Centralised solutions for supercomputers

Scientists from US universities and Department of Energy laboratories are to collaborate in a $15 million, five-year project to create a Scaleable Systems Software Centre.

Supercomputers provide researchers with powerful tools, but operating them can also be problematic, says an Oak Ridge National Laboratory (ORNL) researcher who heads a team working to fix the problem.

Through a $15 million five-year project, ORNL and a team from universities and other Department of Energy laboratories will create the Scalable Systems Software Centre.

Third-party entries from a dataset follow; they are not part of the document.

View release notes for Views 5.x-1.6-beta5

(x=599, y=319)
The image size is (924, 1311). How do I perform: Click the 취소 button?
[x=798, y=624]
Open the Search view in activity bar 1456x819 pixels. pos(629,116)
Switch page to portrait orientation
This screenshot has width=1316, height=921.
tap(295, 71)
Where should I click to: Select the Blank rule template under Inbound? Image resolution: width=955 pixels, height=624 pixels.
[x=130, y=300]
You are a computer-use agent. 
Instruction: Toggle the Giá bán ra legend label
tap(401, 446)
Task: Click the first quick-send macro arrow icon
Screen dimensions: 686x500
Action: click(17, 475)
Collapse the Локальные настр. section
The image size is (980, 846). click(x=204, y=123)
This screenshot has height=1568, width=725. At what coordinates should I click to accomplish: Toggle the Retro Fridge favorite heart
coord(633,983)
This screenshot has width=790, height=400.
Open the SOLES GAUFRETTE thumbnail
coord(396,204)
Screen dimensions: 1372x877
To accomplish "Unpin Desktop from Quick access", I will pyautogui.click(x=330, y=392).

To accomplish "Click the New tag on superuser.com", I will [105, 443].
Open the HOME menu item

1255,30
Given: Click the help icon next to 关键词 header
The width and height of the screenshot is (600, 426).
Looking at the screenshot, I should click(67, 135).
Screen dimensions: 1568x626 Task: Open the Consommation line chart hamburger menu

The centre, funded through DOE’s Scientific Discovery through Advanced Computing initiative, will address the lack of software for effective management of terascale computational resources like the ones being installed at ORNL and other sites around the US.

‘DOE operates many of the largest computers in the world and some of the largest computer centres,’ said Al Geist of ORNL’s Computer Science and Mathematics Division. ‘But today, each computer centre uses ad hoc and homegrown systems software solutions to, for example, schedule jobs and monitor the health of the supercomputers.’

With the centre, problems solved at one DOE computer centre could be leveraged to other centres.

‘The Scalable Systems Software Centre provides the opportunity to create and support a common set of systems software for large computer centres across the country,’ Geist said. ‘It’s a problem that the computer industry isn’t going to solve because business trends push the industry toward smaller systems aimed at Web serving, database farms and departmental-sized systems.’

The vision and goal of the centre are to bring together a team of experts who, with industry involvement, can agree on and specify standardised interfaces between system components.

Another goal is to produce a fully integrated set of systems software and tools to effectively use terascale computational resources.

Researchers also plan to study and develop more advanced versions of the system tools to meet the needs of future – and even larger – supercomputers.

According to a statement, Scientific Discovery through Advanced Computing is an integrated program that will help create a new generation of scientific simulation codes.

The codes will take full advantage of the computing capabilities of computers capable of performing trillions of calculations per second to address increasingly complex problems.